■ GIVEN PROBLEM
Reproduce the data below word for word, omitting the pictures.

- - -

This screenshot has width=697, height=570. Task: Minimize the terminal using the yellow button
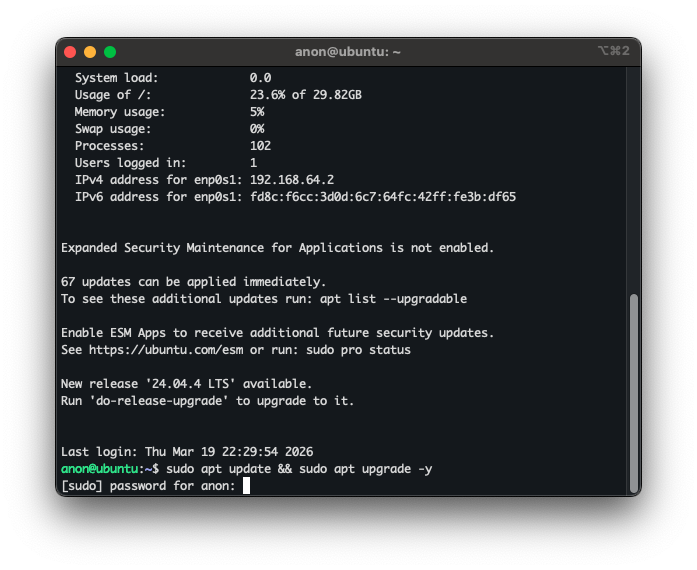coord(90,51)
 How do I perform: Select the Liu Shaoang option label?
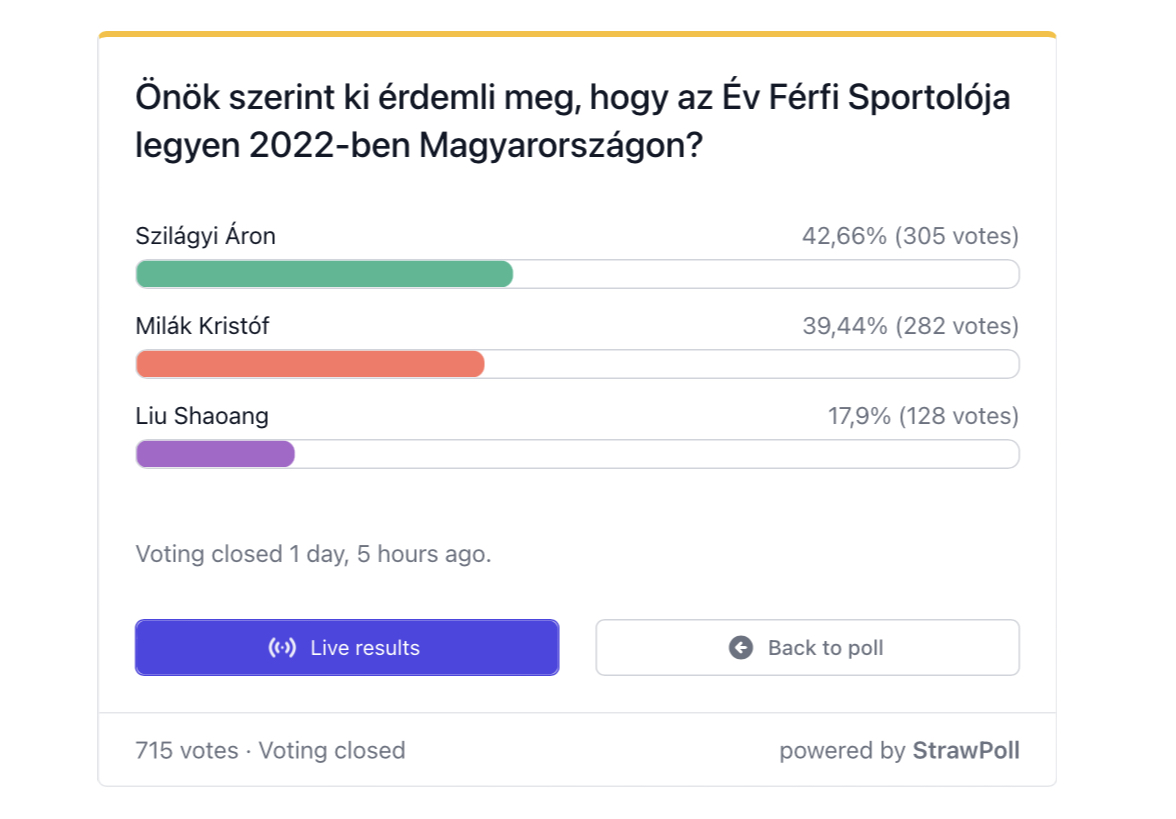[x=202, y=416]
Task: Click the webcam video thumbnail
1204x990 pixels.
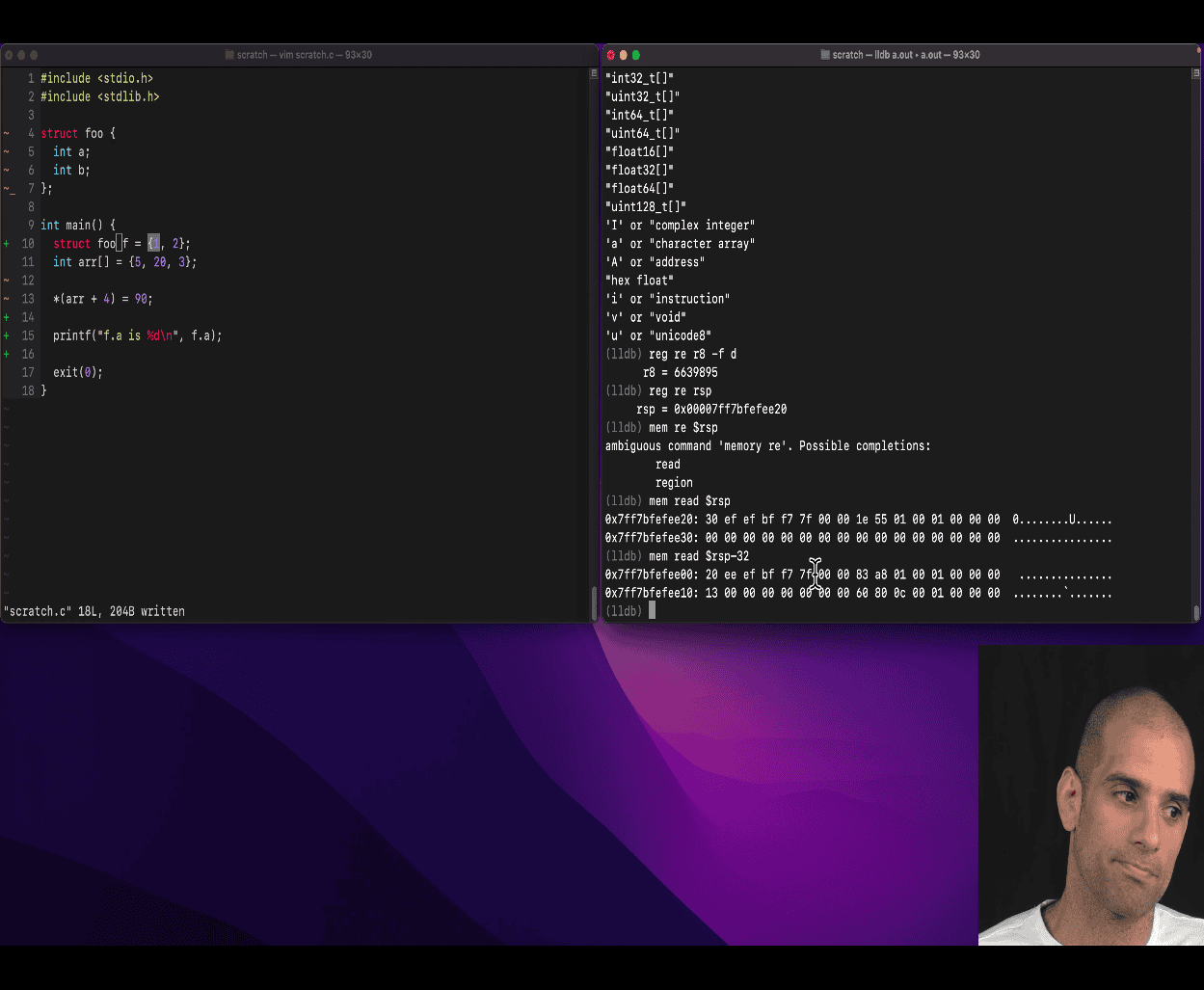Action: (1090, 795)
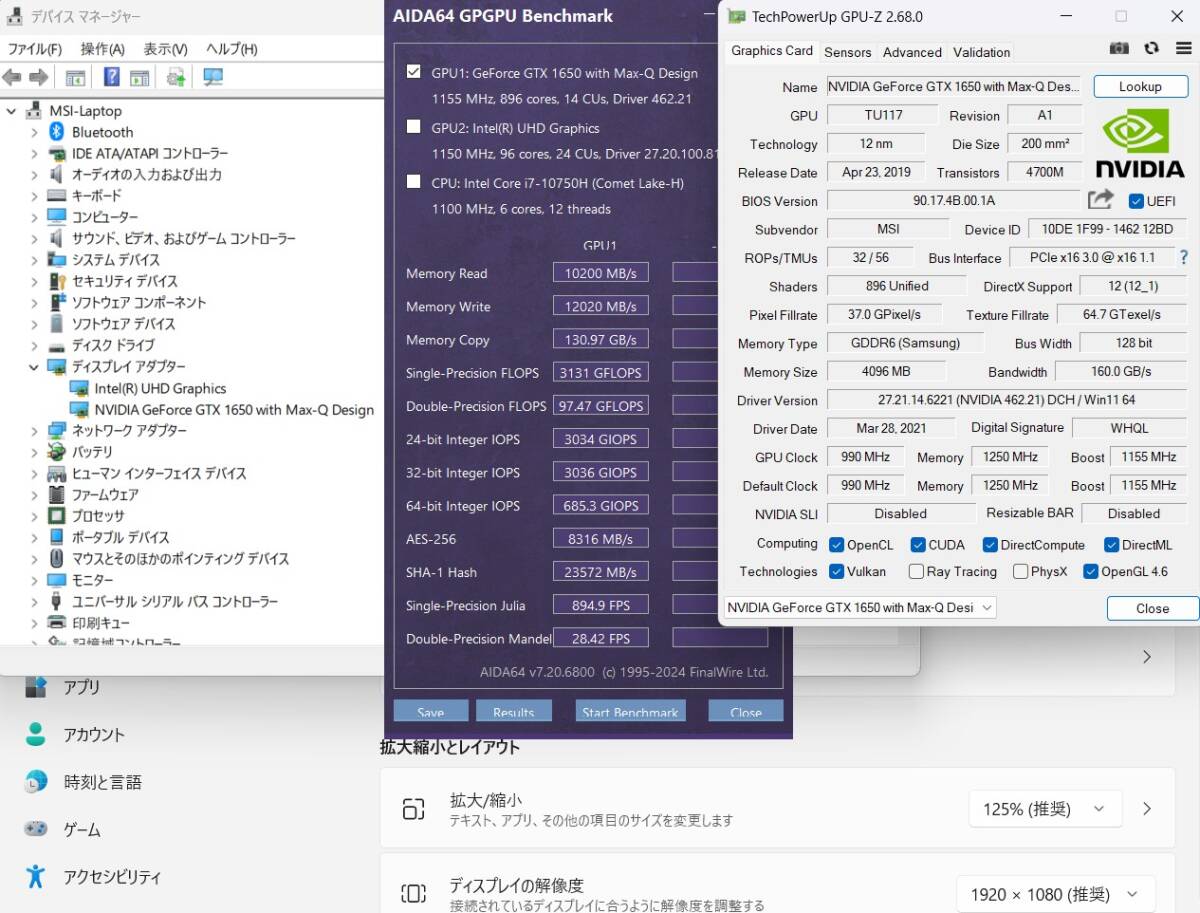Click the blue help icon in toolbar
1200x913 pixels.
(x=112, y=78)
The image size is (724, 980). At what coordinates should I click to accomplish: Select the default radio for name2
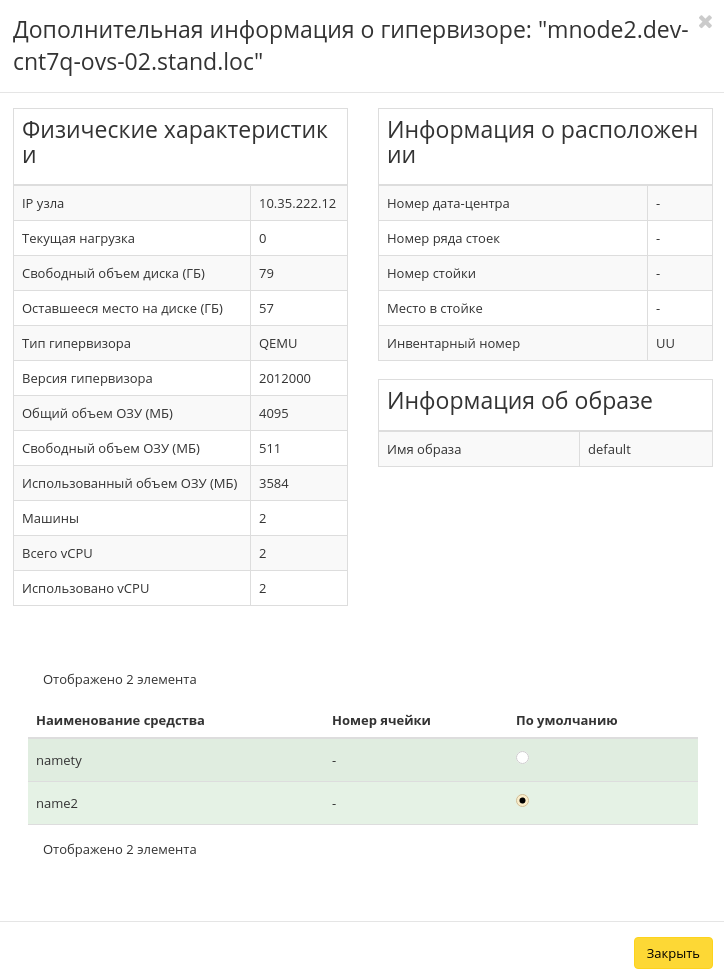(522, 801)
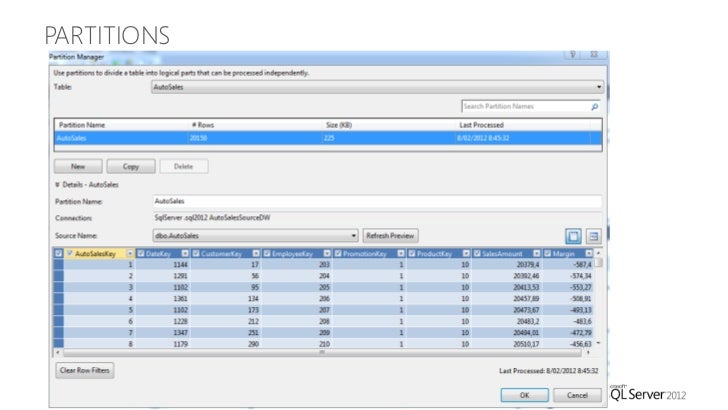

- - -

■ COMPLETE RESPONSE
This screenshot has width=697, height=570. Task: Minimize the terminal using the yellow button
coord(90,51)
 How do I perform: Select the Liu Shaoang option label?
[x=202, y=416]
Task: Click the webcam video thumbnail
1204x990 pixels.
Action: (1090, 795)
Click the blue help icon in toolbar
1200x913 pixels.
(x=112, y=78)
The image size is (724, 980). At what coordinates should I click to accomplish: Select the default radio for name2
(522, 801)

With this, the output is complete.